● WORK REQUIRED:
Restate the data below word for word, keeping each line intact.

● MATERIAL PROVIDED:
-*-
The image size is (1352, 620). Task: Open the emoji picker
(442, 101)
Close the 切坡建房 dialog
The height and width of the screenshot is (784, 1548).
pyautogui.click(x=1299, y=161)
-*-
● ANSWER SECTION:
The image size is (1352, 620). Task: Open the emoji picker
(442, 101)
Close the 切坡建房 dialog
The height and width of the screenshot is (784, 1548).
pyautogui.click(x=1299, y=161)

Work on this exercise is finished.